Gistblog is an opinionated GitHub repo setup that turns markdown into blog posts. Powered by the Gistblog GitHub Action, your markdown is turned into wonderful GitHub Gists that can be easily updated and shared. Here's my Gistblog embedded into my GitHub profile README. The fancy markdown table of blog posts is even generated by the Gistblog Action too!

Do you need a simple platform for sharing your thoughts and ideas with the internet? Have you ever wanted an easy way to turn some plaintext into a blog post? Don't care about things like SEO, monetization, or having a fancy looking website? Is "indefinitely free" your desired monthly cost of hosting your own blog where all the content is yours? Already a big GitHub fan? Gistblog is the blogging engine for you!

Because Gistblog is an opinionated framework, please read the below instructions carefully.

Setup

  1. You may fork this repo, create a new repo, or use an existing repo. If you didn't fork this repo, create two directories in the root of your repo: a blog/ directory and a GitHub Actions workflow directory .github/workflows/ if it doesn't already exist.
  2. Create a new GitHub Personal Access Token with the gist scope (name can be anything you want, like "Gistblog").
  3. Create a repository secret named GISTS_TOKEN and store the value of the personal access token you just created.
  4. If you forked this repo, you will need to enable the provided workflow by going into the "Actions" menu within your fork and accept the warning about running the workflow. If you didn't fork this repo, create .github/workflows/gistblog.yaml with the following GitHub Actions workflow. Be sure to change your branch name below if it isn't main:
name: Gistblog
on:
  push:
    branches:
      - main
jobs:
  gistblog:
    runs-on: ubuntu-latest
    steps:
      - uses: actions/checkout@v2
      - uses: dorny/paths-filter@v2
        id: blog
        with:
          list-files: shell
          filters: |
            create_blog:
            - added: 'blog/*.md'
            update_blog:
            - modified: 'blog/*.md'
      - if: steps.blog.outputs.create_blog == 'true'
        uses: seajoshc/gistblog-action@v1
        with:
          gists-token: ${{ secrets.GISTS_TOKEN }}
          operation: create
          blog-files: "${{ steps.blog.outputs.create_blog_files }}"
      - if: steps.blog.outputs.update_blog == 'true'
        uses: seajoshc/gistblog-action@v1
        with:
          gists-token: ${{ secrets.GISTS_TOKEN }}
          operation: update
          blog-files: "${{ steps.blog.outputs.update_blog_files }}"

● **Screen element location records**:

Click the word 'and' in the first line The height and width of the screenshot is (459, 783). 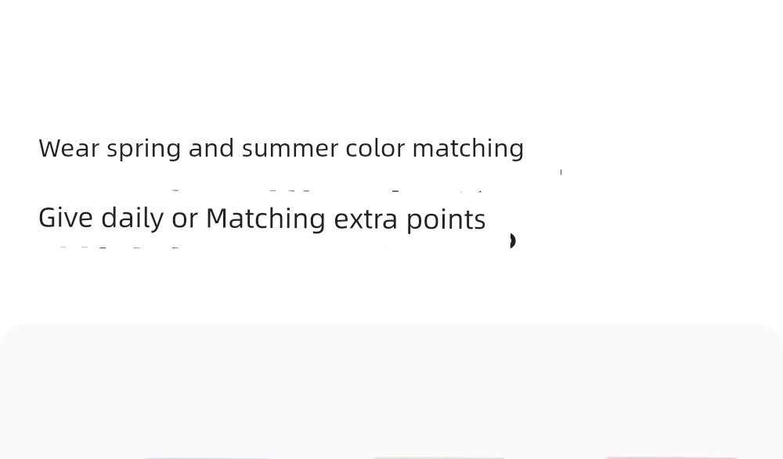211,148
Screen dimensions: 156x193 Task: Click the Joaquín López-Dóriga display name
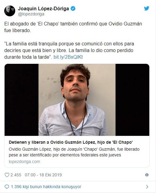[43, 8]
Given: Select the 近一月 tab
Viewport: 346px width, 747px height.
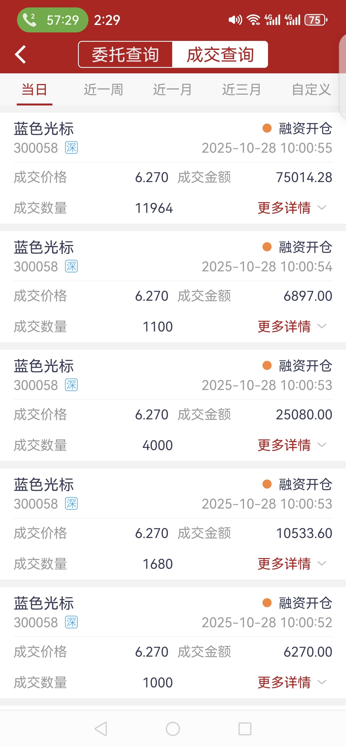Looking at the screenshot, I should [173, 90].
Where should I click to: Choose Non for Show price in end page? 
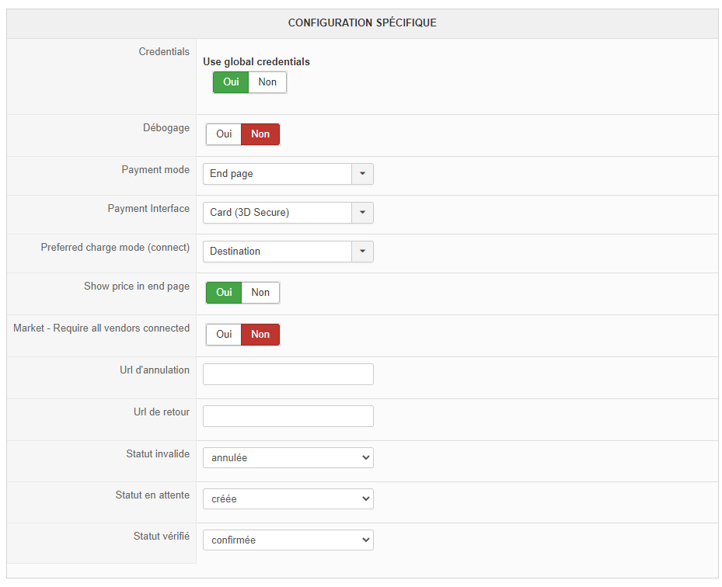tap(260, 293)
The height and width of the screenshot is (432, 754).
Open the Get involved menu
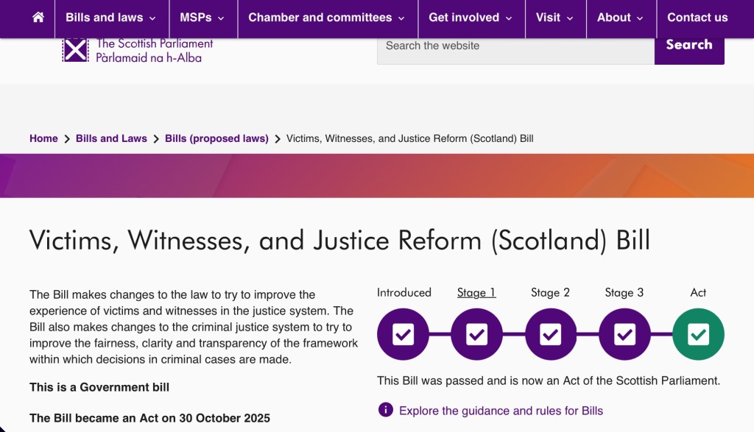pos(471,18)
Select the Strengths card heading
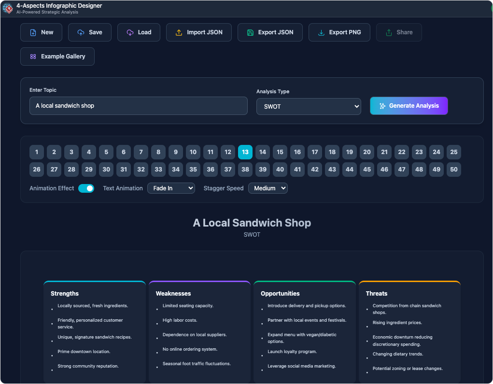 coord(65,293)
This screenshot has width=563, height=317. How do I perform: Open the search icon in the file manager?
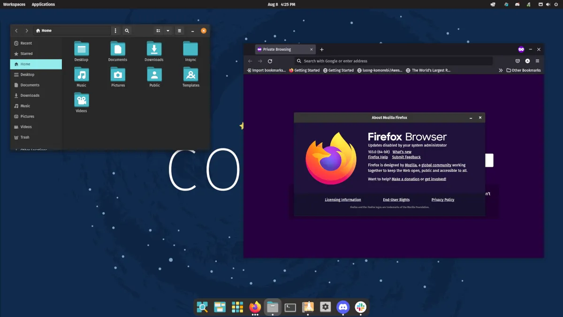tap(127, 30)
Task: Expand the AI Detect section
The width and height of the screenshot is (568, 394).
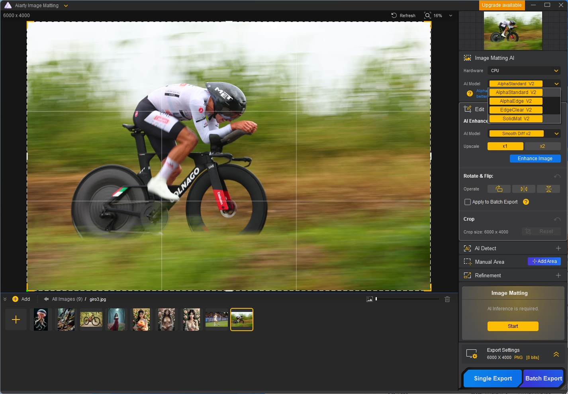Action: pyautogui.click(x=558, y=249)
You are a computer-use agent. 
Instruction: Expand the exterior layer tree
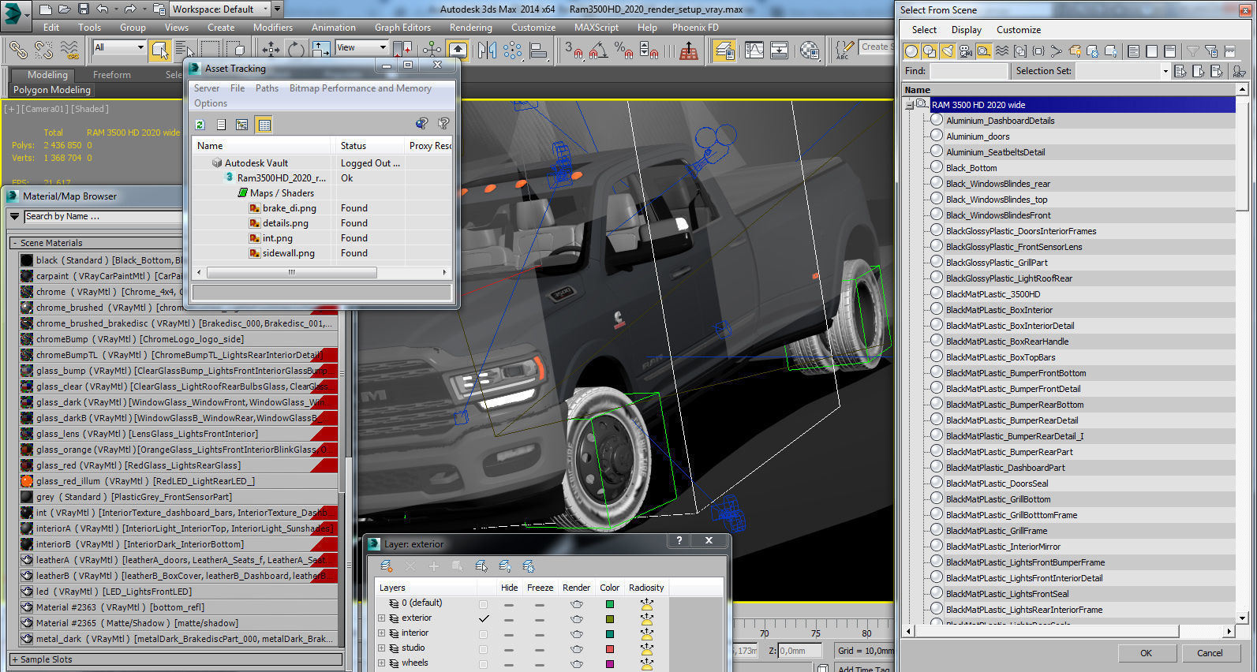[x=382, y=618]
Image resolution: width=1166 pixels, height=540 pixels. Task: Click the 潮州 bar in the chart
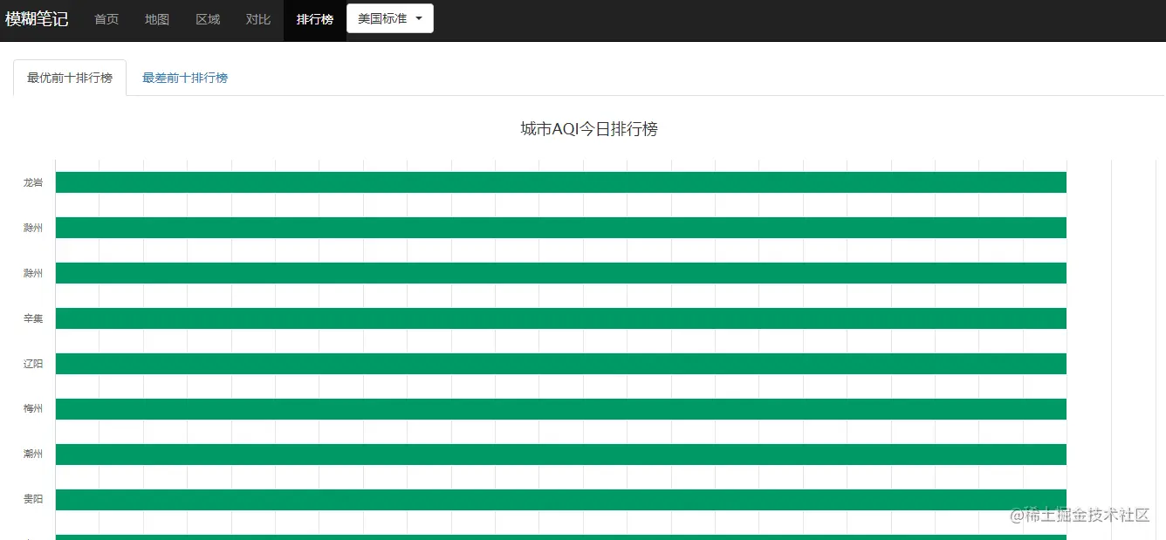[x=561, y=455]
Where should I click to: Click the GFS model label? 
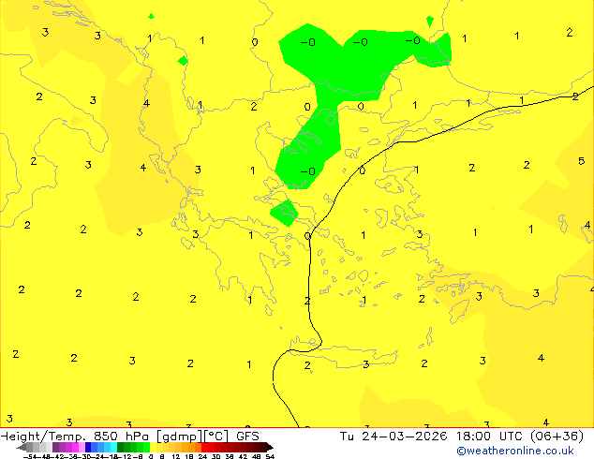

● **TASKS**:
**A)** Switch "Expand" to "Unfold" in the part of the rows that opens with the line containing "The height and width of the screenshot is (432, 754)." and runs through the end of the rows, leaving every other word unchanged and omitting the pictures.
**B)** Proceed with the Gistblog setup guide from the point where the text stops.
These rows are unrelated to the text about Gistblog.

● **OUTPUTS FOR THE TASKS**:
**A)**
The height and width of the screenshot is (432, 754).
Open the Get involved menu
pos(471,18)
Select the Strengths card heading
 coord(65,293)
This screenshot has width=563, height=317. How do I perform: Open the search icon in the file manager?
tap(127, 30)
Task: Unfold the AI Detect section
The width and height of the screenshot is (568, 394).
Action: pyautogui.click(x=558, y=249)
You are a computer-use agent. 
Instruction: Unfold the exterior layer tree
[x=382, y=618]
Image resolution: width=1166 pixels, height=540 pixels. Task: Click the 潮州 bar in the chart
[x=561, y=455]
Where should I click to: Click the GFS model label? 

**B)**
How to blog with Gistblog

Gistblog simply looks for new, or updated, markdown (.md) files in the blog/ directory of your repo each time you push to main. If there are new files, Gistblog will automatically create new Gists for your blog posts. And each time you update a file the Gist gets updated too. Each Gist/blog post is backed by a permanent link that you can share out. It's that easy!

Ideally, you set a description for each blog post by declaring

<!--
post_description: Example Post Title: A short description goes here. 
-->

at the top of each markdown file, like in my example.md. Link previews look a bit nicer when you use this description format.

Gistblog also maintains a Table of Contents(ToC) for all your blog posts. The ToC gets updated each time Gistblog runs so it's always up to date. Check your Gists to find your ToC. Try putting the markdown table from your ToC into your GitHub Profile README to share your blog with the innerwebz. This is a manual process for now but I'll be looking to solve that in the future!

If you've got assets, like images, create blog/assets/ and keep your files there. To include them in your post, you'll need to use the URL of where they will end up once pushed into your repo as the image source. The URL is predictable based on the file name and your GitHub username: https://raw.githubusercontent.com/<github_username>/<repo_name>/main/blog/assets/<filename>.<extension>. See my example.md.

Changing the filenames on any Gists created by Gistblog will result in duplicate blog posts next time you update. It's best not to touch anything on the Gists really.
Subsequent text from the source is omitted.